**ACTIVITY**
Scan the records below and report how many lines contain the word "Click", giving the number by itself.

**EXTRACTED INFORMATION**
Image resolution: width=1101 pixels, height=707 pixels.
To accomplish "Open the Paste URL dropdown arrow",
* * *
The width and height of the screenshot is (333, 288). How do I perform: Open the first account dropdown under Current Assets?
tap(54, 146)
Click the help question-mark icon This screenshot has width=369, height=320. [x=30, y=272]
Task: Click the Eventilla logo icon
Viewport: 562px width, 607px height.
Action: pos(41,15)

**YOUR SOLUTION**
2